**Task description:** The answer is to be the full listing, unchanged in every line.

● ● ● ●

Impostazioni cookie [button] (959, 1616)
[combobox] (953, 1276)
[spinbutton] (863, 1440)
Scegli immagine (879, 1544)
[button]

● ● ● ●

**Problem solution:**
Impostazioni cookie [button] (959, 1616)
[combobox] (953, 1276)
[spinbutton] (863, 1440)
Scegli immagine (879, 1544)
[button]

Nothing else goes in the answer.